Momenteel is ze een museumschip in Birkenhead.

Bouw:

Het model van Deans Marine is de Bronington na conversie tot mijnenjager in Rosyth (1965).

Bij nazicht van de bouwdoos valt eigelijk direct op dat het niet makkelijk is om alle elektronica in het model te proppen.  Natuurlijk levert Deans alles behalve motoren bij de bouwdoos. 

De romp (polyester – glasvezel) is van goede kwaliteit, en vraagt enkel om enkele oneffenheden weg te schuren.

Als eerste werk worden de assen gemonteerd.  Na de assen komen de roeren.  Deans levert standaard roeren in tin.  De roeras hierin kwam los.  Dus dan maken we het maar na in plastiek (de roeren zijn klein dus dit gaat snel.)  De roeras wordt eerst in een hoek geplooid en vervolgens in de plastieken roeren gesmolten.  Op deze manier kan de as niet meer getorst worden.

Nadien werd het achterdek geplaatst.  Om praktische redenen, heb ik zo’n groot mogelijke opening voorzien in het achterdek (eigenlijk kan dit in zijn geheel eraf).

Natuurlijk moet je met Deans zijn fittings op het gewicht letten.  Gans de achterbouw is weeral gemaakt uit 0,5mm.  De schoorsteen zit als vacumvorm mee in de kit.  De beplanking van het dek is weeral balsa van 1mm.  Ik kon natuurlijk ook Deans zijn “houtfolie” nemen, maar die trok op niet veel… 

Eigelijk is dit deel het meest gemakkelijke.  Alle grote stukken (winchen, lockers, bolders,…) zitten kant en klaar in de kit.

Enkel de kranen kunnen nog voor een verassing op het achterdek zorgen.

Op dit moment moeten nog enkele stukken op het achterdek voorzien worden nl: bolders, sleepboeien, rollen, lockers en ladders.  Als dit alles erop staat kan de laatste afwerking gebeuren: het plaatsen van de nummers en badges. (dit zal nog wel minstens 1 maand duren). 

Ondertussen heb ik ze toch al meegenomen voor een kleine proefvaart.  Hieruit heb ik geleerd dat stabiliteit toch niet alles is…

1/5/2004: We hebben nog eens iets gedaan: de 4 kleine kranen zijn afgewerkt met koord en al.

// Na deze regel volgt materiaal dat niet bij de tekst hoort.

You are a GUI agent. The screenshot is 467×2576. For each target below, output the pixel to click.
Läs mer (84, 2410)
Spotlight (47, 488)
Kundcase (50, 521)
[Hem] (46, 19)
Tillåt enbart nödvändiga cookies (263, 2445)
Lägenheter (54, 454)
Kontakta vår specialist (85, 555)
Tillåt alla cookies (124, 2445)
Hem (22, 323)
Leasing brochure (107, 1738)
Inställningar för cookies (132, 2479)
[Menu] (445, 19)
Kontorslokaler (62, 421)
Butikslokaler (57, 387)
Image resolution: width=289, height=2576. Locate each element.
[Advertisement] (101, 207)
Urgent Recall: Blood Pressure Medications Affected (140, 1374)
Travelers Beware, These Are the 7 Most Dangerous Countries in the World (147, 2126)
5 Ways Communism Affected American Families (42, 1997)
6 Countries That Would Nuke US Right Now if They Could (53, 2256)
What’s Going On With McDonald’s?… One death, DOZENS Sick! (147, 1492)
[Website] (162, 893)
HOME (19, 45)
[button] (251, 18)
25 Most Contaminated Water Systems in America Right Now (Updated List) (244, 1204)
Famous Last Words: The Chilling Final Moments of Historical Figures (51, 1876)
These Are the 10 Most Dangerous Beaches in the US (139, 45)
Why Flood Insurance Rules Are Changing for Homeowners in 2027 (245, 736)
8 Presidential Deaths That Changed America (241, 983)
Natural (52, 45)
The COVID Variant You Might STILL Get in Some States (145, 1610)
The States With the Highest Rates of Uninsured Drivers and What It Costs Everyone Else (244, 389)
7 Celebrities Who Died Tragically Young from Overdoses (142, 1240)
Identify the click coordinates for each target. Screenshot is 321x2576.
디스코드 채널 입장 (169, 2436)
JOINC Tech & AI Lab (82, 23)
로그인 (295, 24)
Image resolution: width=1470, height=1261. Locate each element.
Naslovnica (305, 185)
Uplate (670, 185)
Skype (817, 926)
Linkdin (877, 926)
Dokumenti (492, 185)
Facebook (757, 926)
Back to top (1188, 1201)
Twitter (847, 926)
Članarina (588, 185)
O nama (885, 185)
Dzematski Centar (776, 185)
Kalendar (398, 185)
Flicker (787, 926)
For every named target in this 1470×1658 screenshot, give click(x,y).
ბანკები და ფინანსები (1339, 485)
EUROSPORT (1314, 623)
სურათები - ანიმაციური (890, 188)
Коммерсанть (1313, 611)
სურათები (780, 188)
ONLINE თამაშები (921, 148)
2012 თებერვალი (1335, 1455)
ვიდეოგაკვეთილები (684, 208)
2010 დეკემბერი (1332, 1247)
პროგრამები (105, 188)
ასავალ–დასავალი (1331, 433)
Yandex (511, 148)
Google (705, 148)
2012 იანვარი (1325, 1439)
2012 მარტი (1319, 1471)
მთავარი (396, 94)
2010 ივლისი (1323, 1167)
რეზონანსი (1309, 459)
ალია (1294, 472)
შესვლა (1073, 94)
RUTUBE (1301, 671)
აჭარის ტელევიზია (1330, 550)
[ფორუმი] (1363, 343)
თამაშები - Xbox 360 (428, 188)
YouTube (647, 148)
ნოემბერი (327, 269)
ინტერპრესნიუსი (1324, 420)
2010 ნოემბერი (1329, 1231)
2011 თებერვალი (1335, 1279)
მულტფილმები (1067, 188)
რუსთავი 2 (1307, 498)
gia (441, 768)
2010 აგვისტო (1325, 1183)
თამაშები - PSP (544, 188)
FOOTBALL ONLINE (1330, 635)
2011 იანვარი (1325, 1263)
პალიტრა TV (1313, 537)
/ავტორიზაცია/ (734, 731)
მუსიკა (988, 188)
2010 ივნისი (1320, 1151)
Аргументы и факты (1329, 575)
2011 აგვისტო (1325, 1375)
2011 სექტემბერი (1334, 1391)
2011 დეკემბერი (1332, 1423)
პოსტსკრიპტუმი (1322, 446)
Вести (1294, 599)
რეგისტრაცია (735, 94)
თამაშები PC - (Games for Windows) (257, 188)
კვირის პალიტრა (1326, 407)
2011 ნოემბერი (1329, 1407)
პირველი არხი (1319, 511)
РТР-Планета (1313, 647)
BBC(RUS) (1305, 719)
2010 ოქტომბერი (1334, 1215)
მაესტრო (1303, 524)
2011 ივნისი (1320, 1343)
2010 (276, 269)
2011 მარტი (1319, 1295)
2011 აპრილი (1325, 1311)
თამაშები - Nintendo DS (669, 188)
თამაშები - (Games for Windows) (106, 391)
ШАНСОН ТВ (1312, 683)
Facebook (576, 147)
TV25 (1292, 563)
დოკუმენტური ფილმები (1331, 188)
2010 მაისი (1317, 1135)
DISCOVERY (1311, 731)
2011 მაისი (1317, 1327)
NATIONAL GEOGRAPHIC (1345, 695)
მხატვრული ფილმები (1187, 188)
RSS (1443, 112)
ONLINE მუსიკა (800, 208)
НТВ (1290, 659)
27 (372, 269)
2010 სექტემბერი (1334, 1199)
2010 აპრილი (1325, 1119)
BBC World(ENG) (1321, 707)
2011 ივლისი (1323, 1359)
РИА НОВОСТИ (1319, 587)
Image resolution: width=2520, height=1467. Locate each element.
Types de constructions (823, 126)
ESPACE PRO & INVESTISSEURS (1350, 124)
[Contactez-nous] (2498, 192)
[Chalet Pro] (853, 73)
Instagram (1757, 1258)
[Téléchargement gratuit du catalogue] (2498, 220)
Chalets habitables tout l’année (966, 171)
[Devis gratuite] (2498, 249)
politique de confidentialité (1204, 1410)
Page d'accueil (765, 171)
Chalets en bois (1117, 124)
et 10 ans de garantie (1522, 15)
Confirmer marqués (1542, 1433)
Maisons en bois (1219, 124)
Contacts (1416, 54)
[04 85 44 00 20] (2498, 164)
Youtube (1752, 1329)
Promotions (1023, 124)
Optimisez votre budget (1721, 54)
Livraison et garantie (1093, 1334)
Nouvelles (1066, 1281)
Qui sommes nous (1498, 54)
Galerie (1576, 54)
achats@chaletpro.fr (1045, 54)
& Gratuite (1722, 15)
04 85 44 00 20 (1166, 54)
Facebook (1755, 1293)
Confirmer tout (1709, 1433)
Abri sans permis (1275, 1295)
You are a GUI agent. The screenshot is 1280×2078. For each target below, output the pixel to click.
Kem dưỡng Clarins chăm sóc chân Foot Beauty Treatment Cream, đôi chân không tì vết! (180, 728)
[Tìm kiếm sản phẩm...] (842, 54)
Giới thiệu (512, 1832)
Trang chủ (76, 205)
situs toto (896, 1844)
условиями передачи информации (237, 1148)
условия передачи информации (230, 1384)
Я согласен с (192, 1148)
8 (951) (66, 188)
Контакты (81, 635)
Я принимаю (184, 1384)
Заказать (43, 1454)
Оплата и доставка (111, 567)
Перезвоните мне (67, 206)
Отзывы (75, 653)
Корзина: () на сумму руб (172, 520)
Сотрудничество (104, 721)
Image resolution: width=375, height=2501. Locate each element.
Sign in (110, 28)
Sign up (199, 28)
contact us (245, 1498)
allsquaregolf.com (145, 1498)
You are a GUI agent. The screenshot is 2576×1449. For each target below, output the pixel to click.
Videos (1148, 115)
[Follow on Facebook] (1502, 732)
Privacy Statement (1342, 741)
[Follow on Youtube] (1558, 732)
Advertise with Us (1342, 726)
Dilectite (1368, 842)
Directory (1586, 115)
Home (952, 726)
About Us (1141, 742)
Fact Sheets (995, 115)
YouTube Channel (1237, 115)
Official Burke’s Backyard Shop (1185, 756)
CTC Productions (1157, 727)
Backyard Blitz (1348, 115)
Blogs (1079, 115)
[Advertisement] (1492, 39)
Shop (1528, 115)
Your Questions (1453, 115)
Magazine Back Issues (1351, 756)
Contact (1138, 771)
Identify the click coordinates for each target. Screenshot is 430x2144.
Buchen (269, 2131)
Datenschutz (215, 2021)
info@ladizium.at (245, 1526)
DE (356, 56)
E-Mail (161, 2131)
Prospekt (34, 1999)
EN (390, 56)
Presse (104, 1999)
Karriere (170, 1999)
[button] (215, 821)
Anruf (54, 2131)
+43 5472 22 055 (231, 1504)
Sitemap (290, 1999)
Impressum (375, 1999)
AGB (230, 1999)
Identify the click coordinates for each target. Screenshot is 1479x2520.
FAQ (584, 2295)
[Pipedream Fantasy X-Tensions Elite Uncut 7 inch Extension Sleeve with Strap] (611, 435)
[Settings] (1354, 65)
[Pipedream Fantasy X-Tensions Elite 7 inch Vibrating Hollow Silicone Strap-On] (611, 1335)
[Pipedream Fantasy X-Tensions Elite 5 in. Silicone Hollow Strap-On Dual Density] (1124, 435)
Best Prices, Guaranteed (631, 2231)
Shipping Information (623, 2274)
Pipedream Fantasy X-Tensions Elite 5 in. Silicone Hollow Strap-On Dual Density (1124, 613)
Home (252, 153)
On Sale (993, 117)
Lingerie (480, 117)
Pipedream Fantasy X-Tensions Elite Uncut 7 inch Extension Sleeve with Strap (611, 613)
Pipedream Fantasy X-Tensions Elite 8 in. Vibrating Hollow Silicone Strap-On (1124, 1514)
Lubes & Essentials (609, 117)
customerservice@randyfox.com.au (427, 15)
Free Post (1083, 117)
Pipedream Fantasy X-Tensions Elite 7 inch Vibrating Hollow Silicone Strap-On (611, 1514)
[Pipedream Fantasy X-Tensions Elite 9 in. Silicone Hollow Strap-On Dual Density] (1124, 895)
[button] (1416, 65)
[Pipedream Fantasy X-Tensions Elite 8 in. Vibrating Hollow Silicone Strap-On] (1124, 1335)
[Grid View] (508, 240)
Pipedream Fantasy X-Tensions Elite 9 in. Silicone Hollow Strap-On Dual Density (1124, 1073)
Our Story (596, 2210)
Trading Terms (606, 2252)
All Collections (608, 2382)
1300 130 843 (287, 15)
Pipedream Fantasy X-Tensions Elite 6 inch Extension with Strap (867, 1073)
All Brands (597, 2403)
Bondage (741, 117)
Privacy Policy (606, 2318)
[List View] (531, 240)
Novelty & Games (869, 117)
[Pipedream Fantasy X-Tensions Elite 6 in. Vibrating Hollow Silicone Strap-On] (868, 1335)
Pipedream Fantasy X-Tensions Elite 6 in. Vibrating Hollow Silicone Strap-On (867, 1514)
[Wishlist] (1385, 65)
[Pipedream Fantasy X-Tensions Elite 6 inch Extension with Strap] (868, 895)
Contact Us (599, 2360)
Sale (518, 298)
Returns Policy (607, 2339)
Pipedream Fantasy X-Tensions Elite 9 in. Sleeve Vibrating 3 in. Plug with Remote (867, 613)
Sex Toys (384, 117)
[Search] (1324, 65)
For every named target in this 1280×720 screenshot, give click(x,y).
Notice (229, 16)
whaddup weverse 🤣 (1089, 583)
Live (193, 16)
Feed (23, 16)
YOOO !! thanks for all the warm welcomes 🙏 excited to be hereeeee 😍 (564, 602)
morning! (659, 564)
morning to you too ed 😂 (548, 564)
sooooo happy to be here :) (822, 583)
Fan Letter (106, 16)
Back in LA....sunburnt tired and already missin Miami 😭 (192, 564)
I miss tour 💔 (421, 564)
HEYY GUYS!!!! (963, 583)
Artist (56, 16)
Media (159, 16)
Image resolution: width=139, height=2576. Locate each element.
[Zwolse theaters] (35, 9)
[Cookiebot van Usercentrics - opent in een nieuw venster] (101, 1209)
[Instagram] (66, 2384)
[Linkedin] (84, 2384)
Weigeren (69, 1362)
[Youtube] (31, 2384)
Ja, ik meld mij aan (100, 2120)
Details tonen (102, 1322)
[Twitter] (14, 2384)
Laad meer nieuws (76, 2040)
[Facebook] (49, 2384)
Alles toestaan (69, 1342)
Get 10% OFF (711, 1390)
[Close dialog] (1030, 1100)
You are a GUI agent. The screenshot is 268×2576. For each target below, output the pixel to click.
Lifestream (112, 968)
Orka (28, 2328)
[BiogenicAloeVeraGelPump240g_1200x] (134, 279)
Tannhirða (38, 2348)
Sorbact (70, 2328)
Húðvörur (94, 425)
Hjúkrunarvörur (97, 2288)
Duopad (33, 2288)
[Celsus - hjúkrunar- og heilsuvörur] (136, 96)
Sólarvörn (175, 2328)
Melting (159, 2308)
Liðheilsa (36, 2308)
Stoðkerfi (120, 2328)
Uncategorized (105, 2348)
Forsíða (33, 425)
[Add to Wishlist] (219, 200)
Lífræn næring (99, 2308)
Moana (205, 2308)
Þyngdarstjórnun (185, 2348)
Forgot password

6/5/2004: Eindelijk zijn de navigatielichten af (en natuurlijk ook werkend). Om dit te verwezelijken, heb ik 2 led van 3mm per kant genomen. De pootjes van de leds heb ik gebruikt als electriciteitsbuis. Deze verdwijnen onder dek in koperen bussen. Alle lichten op de kajuit werken en zijn aangesloten. Op deze manier is de kajuit ook verankerd aan het dek.

14/5/2004: De batterij en het lood is vastgemaakt en ze is volledig gebalanceerd. Alles onder het voordek is gevuld met “verpakte lucht” (in geval van…). De romp heeft de juiste kleur gekregen en de waterlijn is aangebracht. Gans de bovenbouw is in matte vernis gezet.

17/5/2004: De kraan staat klaar om afgewerkt (bekabeling, blokken,…) en dan geplaatst te worden.

24/5/2004: De nummer (M115) en de badge is aangebracht.